■ READING PASSAGE:
——

BRING BUZZ BACK


By William K. Alcorn

Group wants Pishkur to return to Forum Health

The leader of the movement won’t identify any of the others he says are in it.

YOUNGSTOWN — “Bring Buzz Back” is the battle cry of a community-based group that wants to find a local buyer for Forum Health and return Walter “Buzz” Pishkur to his former position as head of the bankrupt health system.

Robert Bernat, group spokesman, claimed the group consists of physicians, community leaders and Forum Health employees — past and present — from both management and union. However, Bernat would not reveal the identity of those in the Bring Buzz Back group.

The group believes local ownership and leadership are in the best interests of Forum employees and the community, he said.

“Many people think that this is Forum’s best chance to survive, and we plan to talk to the board of trustees and attempt to get them to agree and reinstate Buzz,” said Bernat of Canfield.

——

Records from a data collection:
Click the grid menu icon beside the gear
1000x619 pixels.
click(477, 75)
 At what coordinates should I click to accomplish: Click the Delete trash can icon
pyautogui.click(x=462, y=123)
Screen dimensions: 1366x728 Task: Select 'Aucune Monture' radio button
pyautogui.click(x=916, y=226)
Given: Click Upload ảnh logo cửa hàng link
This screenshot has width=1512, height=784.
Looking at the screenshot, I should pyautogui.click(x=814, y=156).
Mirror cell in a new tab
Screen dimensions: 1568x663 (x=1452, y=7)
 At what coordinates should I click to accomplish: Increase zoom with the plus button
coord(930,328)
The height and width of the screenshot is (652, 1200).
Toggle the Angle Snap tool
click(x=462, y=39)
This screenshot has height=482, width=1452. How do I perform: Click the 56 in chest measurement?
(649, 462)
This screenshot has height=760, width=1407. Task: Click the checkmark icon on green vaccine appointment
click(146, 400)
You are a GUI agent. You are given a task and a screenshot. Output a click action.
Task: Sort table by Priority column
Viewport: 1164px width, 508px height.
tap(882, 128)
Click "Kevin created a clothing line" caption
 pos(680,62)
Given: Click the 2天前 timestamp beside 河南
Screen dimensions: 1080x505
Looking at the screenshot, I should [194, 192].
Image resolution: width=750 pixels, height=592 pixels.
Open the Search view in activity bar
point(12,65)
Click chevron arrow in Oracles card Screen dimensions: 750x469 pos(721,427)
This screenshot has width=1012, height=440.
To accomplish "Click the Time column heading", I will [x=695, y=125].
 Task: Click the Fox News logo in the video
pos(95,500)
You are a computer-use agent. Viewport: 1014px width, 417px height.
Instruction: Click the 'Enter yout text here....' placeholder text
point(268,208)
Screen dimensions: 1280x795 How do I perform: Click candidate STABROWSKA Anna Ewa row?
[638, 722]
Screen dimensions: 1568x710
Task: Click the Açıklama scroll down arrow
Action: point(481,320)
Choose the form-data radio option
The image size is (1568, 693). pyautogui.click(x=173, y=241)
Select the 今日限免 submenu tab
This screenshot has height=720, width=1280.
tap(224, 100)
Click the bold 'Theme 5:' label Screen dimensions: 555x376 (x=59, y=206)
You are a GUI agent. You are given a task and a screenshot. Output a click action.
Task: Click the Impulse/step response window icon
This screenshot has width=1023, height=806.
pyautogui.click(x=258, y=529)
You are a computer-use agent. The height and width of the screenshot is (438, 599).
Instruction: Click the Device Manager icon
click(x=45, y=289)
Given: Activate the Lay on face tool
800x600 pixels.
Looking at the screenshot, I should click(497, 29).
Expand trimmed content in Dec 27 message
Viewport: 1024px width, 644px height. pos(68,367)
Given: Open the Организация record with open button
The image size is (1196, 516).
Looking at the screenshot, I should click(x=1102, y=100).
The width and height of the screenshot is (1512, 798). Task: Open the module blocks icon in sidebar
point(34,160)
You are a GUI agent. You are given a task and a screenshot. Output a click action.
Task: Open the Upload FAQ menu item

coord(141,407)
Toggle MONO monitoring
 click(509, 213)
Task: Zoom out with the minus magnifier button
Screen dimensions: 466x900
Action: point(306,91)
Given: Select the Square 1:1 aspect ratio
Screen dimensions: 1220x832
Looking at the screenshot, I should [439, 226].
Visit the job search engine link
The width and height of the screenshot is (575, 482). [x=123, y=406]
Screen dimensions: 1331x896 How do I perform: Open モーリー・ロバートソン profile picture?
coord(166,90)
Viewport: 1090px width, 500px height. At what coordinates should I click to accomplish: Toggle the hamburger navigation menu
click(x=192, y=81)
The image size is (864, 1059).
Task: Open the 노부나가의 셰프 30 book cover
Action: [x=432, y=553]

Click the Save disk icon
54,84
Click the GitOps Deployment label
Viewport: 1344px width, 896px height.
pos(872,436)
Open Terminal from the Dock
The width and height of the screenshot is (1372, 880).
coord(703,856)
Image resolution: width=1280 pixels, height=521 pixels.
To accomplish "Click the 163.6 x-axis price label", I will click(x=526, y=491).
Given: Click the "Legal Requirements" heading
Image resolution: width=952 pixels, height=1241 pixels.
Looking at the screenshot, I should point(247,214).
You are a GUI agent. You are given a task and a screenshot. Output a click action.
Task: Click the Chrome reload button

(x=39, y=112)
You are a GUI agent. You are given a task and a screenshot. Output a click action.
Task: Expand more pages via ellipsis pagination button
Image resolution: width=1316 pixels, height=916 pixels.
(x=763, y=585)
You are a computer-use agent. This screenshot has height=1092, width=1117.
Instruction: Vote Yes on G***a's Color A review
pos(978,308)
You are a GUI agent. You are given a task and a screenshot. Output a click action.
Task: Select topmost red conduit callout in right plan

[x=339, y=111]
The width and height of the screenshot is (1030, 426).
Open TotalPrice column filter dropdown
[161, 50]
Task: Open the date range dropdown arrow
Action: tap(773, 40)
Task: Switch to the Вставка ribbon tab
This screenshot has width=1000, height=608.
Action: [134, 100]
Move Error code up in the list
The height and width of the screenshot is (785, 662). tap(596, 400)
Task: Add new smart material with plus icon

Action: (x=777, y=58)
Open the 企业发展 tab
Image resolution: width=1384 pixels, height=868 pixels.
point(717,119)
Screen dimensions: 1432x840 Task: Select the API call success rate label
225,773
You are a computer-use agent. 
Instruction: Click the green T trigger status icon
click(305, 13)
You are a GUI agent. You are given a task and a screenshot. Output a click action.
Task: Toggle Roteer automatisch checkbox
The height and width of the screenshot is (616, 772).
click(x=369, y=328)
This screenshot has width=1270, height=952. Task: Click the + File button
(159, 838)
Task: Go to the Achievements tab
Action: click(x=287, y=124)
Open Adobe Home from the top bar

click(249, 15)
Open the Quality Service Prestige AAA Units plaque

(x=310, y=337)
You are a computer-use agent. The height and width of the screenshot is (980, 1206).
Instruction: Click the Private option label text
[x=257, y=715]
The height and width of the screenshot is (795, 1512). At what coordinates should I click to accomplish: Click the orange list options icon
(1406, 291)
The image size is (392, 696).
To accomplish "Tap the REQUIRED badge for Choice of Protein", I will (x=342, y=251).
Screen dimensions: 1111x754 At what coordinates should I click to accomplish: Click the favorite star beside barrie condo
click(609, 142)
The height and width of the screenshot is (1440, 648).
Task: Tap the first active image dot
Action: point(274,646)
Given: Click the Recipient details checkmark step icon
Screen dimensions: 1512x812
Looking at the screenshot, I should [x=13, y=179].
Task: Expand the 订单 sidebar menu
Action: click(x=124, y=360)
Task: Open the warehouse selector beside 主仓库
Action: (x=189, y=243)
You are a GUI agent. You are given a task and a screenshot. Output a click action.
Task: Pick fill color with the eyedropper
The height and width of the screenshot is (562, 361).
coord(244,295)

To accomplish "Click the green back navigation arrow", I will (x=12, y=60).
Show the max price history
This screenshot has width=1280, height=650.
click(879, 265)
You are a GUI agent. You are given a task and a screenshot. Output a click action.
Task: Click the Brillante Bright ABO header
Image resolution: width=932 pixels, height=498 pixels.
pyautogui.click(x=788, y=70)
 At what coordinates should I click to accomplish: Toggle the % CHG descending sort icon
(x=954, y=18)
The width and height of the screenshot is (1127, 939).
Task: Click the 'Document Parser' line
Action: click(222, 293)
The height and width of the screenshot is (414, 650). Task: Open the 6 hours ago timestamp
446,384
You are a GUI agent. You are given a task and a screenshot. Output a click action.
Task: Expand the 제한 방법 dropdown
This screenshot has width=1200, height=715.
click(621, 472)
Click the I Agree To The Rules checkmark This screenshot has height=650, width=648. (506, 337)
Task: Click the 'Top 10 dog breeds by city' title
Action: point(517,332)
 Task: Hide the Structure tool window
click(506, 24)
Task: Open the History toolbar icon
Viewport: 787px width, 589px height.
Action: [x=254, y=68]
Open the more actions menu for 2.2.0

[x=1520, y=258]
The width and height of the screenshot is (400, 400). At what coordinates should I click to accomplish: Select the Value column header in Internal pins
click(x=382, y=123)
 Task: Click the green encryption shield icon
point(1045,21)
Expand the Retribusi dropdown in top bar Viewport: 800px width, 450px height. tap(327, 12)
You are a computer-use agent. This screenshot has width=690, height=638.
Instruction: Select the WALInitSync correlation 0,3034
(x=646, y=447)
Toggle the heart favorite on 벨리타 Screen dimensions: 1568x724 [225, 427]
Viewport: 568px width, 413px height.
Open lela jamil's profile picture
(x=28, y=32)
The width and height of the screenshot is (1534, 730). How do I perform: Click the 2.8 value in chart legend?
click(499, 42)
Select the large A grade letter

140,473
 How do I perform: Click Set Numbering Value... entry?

——

■ PARTS OF THE EXERCISE:
(1) In the article on the Bring Buzz Back group, copy everything from "By William K." down to "bankrupt health system.", replacing "Forum Health" with "Forum".
(2) According to the article on the Bring Buzz Back group, why does the group want local ownership and leadership for Forum Health? Answer in one to three sentences.
(3) Who is the spokesman for the group in the Bring Buzz Back article, and where is he from?

■ RESULTS OF THE TASKS:
(1)
By William K. Alcorn

Group wants Pishkur to return to Forum

The leader of the movement won’t identify any of the others he says are in it.

YOUNGSTOWN — “Bring Buzz Back” is the battle cry of a community-based group that wants to find a local buyer for Forum and return Walter “Buzz” Pishkur to his former position as head of the bankrupt health system.

(2) The group believes local ownership and leadership are in the best interests of Forum employees and the community. Many people also think this is Forum's best chance to survive.

(3) Robert Bernat, of Canfield.